Starting at the top of the entries, restate word for word each line up to and including the one with "Click the athlete photo thumbnail".

*** Begin section ***

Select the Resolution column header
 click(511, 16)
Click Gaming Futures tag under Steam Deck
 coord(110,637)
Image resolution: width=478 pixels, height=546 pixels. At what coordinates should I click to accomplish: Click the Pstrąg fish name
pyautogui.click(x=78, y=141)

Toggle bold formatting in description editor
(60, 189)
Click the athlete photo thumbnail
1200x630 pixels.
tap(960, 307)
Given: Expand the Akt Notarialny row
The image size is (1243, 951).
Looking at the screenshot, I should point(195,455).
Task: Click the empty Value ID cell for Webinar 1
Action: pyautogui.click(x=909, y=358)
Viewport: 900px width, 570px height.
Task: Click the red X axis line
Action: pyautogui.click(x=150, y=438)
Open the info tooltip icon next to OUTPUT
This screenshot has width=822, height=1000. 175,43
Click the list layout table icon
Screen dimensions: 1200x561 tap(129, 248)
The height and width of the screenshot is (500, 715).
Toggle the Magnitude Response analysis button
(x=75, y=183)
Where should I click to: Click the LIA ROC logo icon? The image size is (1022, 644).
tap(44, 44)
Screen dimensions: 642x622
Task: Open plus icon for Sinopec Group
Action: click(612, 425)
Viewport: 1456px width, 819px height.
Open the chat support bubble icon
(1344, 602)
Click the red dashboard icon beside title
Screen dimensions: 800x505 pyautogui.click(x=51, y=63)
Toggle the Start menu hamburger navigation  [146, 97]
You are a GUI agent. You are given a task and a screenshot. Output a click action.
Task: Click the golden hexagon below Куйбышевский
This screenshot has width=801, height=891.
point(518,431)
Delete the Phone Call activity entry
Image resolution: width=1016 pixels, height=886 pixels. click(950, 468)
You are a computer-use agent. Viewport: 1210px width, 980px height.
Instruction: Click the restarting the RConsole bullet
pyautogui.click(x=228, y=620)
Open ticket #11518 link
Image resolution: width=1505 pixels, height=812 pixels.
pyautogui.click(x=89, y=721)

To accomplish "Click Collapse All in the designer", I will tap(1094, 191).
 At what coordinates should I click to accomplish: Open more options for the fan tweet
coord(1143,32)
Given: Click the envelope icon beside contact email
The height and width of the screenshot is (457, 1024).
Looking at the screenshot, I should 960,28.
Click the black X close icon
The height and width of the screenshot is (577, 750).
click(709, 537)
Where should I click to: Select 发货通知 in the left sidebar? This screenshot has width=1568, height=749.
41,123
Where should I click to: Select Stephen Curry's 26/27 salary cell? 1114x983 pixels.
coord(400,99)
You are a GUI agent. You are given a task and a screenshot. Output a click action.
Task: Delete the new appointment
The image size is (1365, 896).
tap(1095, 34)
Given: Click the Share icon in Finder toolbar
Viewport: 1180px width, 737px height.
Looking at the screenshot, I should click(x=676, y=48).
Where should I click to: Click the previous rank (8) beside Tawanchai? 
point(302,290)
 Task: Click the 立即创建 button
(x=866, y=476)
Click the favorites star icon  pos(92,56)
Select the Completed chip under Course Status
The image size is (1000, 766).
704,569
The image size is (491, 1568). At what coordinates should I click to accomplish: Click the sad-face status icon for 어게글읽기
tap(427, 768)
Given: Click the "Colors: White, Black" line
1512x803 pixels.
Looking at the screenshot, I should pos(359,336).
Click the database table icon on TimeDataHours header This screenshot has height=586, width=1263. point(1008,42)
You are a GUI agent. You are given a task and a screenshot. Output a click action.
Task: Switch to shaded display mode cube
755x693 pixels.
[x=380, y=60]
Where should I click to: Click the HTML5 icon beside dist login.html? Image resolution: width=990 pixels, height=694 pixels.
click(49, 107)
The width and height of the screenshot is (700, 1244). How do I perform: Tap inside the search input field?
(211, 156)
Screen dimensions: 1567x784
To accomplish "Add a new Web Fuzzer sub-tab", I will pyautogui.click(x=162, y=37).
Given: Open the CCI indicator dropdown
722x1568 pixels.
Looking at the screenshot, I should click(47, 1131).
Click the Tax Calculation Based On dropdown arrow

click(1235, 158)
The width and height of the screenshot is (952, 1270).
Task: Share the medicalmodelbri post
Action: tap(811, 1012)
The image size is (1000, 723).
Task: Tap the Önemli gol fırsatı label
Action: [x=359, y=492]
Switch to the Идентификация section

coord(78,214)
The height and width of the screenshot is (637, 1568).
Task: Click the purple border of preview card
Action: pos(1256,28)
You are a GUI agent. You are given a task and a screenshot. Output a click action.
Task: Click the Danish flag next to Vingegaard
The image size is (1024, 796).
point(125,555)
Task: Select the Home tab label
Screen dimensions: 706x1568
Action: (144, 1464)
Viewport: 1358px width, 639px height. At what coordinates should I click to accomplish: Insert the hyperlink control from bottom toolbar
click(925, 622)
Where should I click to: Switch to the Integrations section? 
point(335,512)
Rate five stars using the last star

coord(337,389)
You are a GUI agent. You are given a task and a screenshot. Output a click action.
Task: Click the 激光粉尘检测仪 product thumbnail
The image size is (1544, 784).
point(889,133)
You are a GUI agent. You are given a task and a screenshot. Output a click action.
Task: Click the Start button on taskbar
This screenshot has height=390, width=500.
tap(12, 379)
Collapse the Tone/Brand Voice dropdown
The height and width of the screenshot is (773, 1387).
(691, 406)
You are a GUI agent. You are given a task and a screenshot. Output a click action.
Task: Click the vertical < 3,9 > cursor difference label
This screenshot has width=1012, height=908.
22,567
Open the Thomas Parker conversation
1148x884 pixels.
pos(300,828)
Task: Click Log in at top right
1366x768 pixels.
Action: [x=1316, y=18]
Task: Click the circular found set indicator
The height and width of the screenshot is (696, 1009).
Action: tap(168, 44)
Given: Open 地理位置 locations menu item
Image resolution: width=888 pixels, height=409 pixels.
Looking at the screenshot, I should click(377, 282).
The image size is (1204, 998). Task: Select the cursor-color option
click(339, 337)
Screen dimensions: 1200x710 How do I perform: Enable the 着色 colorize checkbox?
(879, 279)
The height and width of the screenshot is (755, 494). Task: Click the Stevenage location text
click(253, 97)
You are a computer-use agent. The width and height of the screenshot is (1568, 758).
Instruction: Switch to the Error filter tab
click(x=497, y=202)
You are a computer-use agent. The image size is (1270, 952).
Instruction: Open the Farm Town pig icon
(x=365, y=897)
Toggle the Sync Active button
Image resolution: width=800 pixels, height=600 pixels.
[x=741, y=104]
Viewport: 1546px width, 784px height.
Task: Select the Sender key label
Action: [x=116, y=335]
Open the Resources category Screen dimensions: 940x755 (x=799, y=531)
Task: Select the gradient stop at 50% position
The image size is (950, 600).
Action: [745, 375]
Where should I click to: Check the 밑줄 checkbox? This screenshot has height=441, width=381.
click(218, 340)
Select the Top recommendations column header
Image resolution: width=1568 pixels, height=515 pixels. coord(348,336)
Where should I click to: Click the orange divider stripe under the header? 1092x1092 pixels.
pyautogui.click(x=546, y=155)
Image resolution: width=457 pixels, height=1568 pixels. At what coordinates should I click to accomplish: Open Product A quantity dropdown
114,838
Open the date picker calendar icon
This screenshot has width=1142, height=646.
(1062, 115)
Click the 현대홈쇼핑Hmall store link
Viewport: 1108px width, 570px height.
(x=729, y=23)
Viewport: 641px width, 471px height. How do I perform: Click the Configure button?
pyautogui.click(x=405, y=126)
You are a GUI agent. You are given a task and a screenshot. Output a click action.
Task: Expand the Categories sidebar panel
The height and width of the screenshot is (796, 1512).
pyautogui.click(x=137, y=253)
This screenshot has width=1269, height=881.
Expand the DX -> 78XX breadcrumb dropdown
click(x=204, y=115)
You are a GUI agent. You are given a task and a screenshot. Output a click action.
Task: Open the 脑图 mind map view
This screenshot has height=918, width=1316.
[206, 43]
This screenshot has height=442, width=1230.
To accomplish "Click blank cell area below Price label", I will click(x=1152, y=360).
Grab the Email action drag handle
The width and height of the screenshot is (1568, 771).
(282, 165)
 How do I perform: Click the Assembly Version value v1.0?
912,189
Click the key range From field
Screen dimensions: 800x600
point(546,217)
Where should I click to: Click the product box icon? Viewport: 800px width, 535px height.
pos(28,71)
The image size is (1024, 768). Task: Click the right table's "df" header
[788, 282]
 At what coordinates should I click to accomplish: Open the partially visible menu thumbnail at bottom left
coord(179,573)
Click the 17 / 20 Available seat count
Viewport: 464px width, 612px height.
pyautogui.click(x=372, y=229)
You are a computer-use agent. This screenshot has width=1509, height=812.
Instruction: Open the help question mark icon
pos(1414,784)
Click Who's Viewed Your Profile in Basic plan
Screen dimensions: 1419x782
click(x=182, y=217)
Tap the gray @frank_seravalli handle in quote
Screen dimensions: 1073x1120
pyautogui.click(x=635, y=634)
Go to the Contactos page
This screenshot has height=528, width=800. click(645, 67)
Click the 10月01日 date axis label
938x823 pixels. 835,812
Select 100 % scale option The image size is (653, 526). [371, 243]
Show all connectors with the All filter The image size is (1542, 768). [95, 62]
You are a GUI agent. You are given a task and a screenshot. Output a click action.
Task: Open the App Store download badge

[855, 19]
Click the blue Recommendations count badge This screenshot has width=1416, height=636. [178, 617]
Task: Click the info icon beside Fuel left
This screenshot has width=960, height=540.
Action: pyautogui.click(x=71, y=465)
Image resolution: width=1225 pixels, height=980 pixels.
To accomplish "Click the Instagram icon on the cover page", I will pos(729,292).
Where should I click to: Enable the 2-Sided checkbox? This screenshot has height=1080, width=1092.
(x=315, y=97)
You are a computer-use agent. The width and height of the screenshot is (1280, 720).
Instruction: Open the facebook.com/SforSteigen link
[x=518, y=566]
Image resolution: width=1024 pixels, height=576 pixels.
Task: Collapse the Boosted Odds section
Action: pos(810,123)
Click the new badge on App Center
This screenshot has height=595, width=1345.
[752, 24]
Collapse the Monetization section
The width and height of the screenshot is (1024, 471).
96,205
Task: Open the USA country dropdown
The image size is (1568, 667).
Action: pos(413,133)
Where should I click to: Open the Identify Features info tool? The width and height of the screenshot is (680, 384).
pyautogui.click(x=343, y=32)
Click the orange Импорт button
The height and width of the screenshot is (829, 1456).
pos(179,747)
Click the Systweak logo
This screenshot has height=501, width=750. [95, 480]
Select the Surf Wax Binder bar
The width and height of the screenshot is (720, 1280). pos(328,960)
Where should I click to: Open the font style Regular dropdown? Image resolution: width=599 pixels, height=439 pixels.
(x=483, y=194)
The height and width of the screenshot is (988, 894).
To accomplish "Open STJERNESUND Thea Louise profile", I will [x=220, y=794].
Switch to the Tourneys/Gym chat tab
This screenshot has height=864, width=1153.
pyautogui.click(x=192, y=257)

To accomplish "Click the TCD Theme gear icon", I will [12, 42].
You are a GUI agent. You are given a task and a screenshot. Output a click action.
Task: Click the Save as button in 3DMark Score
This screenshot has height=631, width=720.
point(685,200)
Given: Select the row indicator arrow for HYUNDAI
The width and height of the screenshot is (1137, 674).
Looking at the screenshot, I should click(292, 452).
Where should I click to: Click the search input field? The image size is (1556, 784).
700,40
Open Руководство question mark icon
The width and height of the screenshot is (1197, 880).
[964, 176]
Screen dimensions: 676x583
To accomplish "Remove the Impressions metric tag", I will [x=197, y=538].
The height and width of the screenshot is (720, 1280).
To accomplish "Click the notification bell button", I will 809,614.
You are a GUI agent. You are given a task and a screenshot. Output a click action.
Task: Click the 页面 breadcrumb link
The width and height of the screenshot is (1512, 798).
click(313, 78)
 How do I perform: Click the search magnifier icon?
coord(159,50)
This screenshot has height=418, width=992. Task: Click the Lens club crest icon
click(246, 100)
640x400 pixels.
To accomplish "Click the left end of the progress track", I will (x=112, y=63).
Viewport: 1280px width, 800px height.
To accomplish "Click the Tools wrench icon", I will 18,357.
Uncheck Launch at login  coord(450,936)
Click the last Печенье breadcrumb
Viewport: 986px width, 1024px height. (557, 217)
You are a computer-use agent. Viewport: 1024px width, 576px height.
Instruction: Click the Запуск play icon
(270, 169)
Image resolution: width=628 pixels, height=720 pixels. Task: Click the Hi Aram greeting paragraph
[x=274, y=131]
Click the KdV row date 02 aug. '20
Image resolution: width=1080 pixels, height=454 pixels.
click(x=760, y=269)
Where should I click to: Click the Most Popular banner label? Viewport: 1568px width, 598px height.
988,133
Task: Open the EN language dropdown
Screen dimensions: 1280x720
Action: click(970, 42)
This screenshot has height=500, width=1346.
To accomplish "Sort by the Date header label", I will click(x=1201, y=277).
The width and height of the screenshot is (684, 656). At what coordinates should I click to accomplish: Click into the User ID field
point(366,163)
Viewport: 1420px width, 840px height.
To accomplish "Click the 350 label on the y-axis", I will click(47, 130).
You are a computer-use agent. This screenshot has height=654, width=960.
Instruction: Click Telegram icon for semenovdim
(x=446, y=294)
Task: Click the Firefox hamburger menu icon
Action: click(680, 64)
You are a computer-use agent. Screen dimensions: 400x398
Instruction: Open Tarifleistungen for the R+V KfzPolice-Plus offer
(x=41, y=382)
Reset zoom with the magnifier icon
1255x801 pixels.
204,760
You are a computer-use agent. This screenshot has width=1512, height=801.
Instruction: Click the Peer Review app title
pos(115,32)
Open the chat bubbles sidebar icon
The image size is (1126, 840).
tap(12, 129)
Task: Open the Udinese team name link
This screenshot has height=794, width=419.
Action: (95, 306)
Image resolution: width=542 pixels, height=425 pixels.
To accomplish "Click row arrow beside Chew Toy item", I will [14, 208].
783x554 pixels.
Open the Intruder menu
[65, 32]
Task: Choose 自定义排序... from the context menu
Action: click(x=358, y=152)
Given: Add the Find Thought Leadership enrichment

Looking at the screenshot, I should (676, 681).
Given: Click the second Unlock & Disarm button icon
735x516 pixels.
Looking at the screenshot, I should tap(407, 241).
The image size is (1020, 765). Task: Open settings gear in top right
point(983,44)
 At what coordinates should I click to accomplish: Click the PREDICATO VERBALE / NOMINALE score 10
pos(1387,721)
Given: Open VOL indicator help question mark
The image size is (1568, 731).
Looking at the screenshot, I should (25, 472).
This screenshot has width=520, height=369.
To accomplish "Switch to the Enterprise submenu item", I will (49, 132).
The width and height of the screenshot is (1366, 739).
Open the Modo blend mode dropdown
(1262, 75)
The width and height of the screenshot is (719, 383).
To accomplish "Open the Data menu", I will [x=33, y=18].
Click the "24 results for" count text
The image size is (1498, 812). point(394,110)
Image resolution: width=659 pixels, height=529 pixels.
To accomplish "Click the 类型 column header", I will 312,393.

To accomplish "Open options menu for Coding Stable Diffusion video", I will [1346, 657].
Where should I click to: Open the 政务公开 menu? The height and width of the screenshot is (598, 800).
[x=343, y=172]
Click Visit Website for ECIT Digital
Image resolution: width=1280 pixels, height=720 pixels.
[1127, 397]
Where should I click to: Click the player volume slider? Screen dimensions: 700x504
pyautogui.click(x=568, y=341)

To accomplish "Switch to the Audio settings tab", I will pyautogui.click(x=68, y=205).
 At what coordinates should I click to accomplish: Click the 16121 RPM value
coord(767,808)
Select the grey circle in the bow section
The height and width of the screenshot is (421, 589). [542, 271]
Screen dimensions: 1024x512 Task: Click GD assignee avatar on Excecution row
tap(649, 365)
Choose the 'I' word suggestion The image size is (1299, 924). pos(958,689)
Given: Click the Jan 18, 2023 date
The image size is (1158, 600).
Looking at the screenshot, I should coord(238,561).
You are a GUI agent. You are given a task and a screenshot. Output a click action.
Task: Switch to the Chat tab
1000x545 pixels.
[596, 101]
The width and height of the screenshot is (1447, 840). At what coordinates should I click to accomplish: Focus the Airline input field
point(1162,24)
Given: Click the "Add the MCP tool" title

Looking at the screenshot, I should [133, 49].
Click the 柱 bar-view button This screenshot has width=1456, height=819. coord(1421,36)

*** End section ***

* [Response]
Select the Resolution column header
 click(511, 16)
Click Gaming Futures tag under Steam Deck
 coord(110,637)
Image resolution: width=478 pixels, height=546 pixels. At what coordinates should I click to accomplish: Click the Pstrąg fish name
pyautogui.click(x=78, y=141)

Toggle bold formatting in description editor
(60, 189)
Click the athlete photo thumbnail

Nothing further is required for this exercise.